Knowest his will - Hast been favored with a revelation of his own will, immediately from himself.
The things that are more excellent - τα δισφεροντα, The things that differ - that revelation which God has given of himself makes the nicest distinctions between right and wrong; between vice and virtue; showing how you should walk so as to please God, and, consequently, acquire the most excellent portion that human spirits can have on this side heaven: for all these blessings ye acknowledge to receive from your law, being instructed, κατηχουμενος, being catechized, from your infancy, in the knowledge of Divine things.
And knowest his will - The will or commands of God. This knowledge they obtained from the Scriptures; and of course in this they were distinguished from other nations.
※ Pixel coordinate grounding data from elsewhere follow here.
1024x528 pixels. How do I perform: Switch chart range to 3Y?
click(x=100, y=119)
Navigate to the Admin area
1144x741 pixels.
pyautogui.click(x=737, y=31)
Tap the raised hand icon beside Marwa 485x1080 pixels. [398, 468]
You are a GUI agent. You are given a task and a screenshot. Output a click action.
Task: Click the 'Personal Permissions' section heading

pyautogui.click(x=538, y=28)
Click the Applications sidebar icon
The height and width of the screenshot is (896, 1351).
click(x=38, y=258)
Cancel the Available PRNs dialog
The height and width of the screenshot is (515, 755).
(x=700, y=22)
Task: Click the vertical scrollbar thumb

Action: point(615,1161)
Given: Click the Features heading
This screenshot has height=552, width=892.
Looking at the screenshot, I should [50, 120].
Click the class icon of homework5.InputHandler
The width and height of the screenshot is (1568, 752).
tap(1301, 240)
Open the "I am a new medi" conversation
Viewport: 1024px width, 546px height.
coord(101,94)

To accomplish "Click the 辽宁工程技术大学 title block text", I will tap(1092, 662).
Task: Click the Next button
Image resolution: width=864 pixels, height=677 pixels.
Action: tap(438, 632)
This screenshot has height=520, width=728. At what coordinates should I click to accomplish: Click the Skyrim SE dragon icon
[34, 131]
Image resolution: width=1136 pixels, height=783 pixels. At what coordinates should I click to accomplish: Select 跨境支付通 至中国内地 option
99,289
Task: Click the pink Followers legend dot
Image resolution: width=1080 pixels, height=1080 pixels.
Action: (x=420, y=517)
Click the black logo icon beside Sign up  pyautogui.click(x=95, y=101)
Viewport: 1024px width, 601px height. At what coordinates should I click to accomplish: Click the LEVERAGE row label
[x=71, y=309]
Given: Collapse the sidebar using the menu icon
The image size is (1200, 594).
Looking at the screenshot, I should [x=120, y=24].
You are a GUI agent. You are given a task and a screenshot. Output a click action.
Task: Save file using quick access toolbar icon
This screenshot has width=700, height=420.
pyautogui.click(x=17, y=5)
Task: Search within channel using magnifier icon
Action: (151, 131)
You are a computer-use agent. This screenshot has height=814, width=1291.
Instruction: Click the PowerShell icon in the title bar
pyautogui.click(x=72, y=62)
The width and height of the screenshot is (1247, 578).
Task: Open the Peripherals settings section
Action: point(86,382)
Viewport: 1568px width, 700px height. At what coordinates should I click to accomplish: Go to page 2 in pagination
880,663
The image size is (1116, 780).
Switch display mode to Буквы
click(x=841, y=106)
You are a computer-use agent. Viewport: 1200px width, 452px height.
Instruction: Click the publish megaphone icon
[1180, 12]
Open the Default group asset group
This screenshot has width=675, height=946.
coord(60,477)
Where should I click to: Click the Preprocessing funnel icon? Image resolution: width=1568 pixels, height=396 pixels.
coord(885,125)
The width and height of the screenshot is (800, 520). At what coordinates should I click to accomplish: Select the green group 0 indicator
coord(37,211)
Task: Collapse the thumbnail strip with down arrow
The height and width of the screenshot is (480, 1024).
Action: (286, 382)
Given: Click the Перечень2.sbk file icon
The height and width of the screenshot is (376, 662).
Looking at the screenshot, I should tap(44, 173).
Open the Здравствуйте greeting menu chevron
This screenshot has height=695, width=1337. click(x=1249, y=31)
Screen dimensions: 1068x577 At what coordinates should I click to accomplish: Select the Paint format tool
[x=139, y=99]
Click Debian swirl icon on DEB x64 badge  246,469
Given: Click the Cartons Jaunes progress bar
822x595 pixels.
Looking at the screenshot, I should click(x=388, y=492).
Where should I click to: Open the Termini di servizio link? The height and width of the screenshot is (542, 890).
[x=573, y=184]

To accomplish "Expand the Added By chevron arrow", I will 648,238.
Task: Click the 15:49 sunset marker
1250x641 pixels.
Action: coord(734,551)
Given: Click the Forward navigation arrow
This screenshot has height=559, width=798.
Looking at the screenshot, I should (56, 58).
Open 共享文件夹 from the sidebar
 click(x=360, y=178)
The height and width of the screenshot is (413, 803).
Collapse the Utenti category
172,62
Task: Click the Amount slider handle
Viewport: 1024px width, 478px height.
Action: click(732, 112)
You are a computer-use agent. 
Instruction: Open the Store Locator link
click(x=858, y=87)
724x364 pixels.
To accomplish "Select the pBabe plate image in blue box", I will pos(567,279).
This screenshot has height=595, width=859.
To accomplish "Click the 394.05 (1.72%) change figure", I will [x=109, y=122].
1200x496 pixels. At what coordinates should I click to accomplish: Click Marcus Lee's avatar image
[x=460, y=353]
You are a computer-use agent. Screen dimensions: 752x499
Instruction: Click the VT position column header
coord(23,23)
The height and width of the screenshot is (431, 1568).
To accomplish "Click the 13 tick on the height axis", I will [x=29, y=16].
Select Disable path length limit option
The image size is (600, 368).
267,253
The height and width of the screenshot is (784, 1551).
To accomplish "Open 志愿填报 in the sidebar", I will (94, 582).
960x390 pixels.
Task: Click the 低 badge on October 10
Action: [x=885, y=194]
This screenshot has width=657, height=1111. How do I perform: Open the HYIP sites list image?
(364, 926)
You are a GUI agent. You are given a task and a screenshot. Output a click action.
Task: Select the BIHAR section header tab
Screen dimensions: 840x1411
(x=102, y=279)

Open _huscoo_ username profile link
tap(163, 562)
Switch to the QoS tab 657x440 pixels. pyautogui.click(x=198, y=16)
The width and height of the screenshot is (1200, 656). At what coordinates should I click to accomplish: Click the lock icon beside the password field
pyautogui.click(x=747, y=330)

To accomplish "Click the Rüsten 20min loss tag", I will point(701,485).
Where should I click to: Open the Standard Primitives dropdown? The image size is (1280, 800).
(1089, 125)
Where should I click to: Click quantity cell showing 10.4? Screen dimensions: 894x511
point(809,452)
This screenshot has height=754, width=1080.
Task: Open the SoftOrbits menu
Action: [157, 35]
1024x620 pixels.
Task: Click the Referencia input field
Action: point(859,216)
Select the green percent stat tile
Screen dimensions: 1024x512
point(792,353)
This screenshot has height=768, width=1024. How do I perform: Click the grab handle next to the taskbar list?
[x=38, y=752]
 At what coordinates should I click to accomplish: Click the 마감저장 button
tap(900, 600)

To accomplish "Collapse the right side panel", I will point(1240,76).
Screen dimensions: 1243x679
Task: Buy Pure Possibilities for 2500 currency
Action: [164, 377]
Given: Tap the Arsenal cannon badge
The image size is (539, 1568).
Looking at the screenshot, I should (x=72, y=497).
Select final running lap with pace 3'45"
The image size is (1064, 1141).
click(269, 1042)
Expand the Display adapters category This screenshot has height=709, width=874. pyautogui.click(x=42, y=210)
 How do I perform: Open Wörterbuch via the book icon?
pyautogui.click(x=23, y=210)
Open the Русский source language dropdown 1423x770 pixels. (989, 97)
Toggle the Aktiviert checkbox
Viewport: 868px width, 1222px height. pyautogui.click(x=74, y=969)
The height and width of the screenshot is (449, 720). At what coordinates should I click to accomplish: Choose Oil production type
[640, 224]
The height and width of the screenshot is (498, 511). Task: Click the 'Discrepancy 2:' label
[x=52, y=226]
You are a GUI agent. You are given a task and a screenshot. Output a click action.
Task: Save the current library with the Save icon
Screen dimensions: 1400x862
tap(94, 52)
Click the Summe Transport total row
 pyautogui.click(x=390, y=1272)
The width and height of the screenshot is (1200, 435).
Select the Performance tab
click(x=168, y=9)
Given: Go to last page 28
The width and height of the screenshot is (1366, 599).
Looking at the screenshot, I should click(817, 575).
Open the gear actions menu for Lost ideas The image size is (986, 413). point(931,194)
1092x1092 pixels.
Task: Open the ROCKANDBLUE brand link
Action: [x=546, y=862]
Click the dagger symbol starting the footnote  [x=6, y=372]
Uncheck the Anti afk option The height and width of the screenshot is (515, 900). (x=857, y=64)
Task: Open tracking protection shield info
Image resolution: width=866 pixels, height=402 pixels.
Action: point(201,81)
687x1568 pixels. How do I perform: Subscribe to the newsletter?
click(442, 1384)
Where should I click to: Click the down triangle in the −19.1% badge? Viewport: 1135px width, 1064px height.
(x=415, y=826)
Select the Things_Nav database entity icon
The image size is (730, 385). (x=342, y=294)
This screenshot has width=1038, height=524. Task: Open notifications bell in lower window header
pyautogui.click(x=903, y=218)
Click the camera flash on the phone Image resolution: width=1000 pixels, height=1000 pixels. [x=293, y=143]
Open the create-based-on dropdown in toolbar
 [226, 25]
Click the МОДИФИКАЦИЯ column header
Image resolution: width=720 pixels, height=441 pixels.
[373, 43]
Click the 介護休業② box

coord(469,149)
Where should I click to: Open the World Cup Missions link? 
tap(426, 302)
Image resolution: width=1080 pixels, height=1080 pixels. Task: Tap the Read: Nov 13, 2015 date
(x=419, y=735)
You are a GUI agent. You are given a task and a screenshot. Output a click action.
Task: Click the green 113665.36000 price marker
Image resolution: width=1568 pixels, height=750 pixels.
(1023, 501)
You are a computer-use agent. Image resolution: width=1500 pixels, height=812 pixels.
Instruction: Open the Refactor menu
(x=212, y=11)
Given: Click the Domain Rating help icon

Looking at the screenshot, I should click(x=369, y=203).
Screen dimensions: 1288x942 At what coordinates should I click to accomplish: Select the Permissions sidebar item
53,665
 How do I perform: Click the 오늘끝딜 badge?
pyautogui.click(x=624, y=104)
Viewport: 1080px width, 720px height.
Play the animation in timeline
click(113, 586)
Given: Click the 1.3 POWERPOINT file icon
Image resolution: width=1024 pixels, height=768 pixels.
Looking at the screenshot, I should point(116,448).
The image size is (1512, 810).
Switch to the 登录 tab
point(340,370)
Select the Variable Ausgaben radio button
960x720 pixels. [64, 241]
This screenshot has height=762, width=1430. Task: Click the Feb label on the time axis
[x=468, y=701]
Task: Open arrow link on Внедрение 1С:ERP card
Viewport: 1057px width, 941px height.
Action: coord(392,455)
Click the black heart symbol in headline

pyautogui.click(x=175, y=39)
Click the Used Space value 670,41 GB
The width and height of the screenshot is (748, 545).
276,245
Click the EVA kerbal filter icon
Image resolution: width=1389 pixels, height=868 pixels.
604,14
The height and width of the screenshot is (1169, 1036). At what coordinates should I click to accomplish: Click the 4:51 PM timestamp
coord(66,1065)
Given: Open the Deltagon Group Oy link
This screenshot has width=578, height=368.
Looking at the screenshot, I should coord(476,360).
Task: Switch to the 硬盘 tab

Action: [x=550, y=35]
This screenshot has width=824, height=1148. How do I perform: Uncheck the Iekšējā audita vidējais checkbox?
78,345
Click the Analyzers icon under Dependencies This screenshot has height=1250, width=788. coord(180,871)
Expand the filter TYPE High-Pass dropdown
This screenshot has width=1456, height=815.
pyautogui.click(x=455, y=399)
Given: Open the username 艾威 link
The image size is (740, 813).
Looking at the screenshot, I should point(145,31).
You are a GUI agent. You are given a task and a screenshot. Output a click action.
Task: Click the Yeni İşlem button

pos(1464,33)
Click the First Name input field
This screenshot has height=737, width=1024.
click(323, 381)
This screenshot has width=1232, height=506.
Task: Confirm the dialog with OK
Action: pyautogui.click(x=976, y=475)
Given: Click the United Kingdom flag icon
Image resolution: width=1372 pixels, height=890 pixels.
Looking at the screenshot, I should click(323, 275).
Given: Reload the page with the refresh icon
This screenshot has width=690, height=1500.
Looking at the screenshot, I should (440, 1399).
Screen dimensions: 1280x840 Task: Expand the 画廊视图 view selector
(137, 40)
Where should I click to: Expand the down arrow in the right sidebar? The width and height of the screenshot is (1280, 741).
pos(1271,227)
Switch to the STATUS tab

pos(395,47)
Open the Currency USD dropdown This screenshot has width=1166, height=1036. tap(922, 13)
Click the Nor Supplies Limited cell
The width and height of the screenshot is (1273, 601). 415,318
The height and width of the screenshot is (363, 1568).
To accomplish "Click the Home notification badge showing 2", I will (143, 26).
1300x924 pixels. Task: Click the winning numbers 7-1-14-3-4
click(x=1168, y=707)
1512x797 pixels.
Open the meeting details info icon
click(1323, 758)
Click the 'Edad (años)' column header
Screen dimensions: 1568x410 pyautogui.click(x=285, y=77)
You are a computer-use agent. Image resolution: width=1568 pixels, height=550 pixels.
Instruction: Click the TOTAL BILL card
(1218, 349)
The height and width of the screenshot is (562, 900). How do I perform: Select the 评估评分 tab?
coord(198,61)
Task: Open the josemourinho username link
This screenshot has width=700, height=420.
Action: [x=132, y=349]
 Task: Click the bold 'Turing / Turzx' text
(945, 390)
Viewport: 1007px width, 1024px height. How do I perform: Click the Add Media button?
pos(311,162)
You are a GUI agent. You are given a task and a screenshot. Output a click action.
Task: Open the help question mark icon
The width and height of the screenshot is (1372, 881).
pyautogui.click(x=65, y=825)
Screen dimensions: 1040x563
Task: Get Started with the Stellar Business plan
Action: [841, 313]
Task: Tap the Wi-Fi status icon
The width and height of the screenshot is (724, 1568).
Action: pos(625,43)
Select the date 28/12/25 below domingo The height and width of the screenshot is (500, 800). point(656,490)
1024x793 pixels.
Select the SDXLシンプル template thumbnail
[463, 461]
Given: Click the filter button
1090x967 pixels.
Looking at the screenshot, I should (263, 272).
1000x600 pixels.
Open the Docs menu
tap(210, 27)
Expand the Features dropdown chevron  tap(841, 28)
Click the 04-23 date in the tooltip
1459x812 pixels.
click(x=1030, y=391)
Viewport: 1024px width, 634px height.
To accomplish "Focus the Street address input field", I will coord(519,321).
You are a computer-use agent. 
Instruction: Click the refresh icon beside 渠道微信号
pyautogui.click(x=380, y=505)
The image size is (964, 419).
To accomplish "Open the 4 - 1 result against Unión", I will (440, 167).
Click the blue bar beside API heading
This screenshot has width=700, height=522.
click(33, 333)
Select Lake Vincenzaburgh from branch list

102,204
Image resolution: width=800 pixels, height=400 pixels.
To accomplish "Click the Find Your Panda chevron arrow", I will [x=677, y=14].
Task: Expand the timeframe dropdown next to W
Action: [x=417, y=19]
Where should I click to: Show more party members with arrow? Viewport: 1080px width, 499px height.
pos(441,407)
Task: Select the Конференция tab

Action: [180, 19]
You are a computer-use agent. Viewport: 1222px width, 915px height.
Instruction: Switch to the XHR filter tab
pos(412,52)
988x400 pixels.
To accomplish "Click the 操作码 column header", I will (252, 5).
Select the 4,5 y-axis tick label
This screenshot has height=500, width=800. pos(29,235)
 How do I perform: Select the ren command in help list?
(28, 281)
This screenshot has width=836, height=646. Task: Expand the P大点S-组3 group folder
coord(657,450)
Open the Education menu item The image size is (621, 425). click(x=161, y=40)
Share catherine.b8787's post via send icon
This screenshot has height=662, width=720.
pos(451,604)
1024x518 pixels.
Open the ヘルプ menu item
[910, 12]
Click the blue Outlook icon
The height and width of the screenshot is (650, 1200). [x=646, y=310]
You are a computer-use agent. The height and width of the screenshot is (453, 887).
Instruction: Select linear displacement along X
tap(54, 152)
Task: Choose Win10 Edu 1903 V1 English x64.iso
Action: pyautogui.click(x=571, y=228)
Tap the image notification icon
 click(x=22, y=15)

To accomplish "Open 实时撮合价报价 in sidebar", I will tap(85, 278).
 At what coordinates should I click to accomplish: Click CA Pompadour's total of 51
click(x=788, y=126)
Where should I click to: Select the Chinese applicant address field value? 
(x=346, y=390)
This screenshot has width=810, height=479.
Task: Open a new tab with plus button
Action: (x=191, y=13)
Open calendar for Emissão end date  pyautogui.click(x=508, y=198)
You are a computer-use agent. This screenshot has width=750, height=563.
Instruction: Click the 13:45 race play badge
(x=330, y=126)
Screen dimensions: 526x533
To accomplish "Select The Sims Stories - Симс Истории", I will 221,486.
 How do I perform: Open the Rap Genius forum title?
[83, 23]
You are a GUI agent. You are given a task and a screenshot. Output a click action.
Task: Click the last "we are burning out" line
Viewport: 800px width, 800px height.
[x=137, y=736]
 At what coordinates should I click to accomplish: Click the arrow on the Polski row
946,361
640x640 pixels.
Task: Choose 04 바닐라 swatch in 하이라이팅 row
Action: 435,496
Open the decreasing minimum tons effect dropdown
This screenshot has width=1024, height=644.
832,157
And approvest - The word used here is capable of two interpretations. It may mean either to distinguish, or to approve. The word is properly and usually applied to the process of testing or trying metals by fire. Hence, it comes to be used in a general sense to try or to distinguish anything; to ascertain its nature, quality, etc.; Luke 12:56. This is probably its meaning here, referring rather to the intellectual process of discriminating, than to the moral process of approving. It could not, perhaps, be said with propriety, at least the scope of the passage does not properly suppose this, that the Jew approved or loved the things of God: but the scope of the passage is, that the Jew valued himself on his knowledge of what was conformable to the will of God; see the notes at Romans 14.
The things that are more excellent - The word translated here “more excellent” denotes properly the things that differ from others, and then also the things that excel. It has an ambiguity similar to the word translated “approved.” If the interpretation of that word above given is correct, then this word here means those things that differ from others. The reference is to the rites and customs, to the distinctions of meats and days, etc., prescribed by the Law of Moses. The Jew would pride himself on the fact that he had been taught by the Law to make these distinctions, while all the pagan world had been left in ignorance of them. This was one of the advantages on which he valued himself and his religion.
Being instructed - That is, in regard to the one God, his will, and the distinguishing rites of his worship.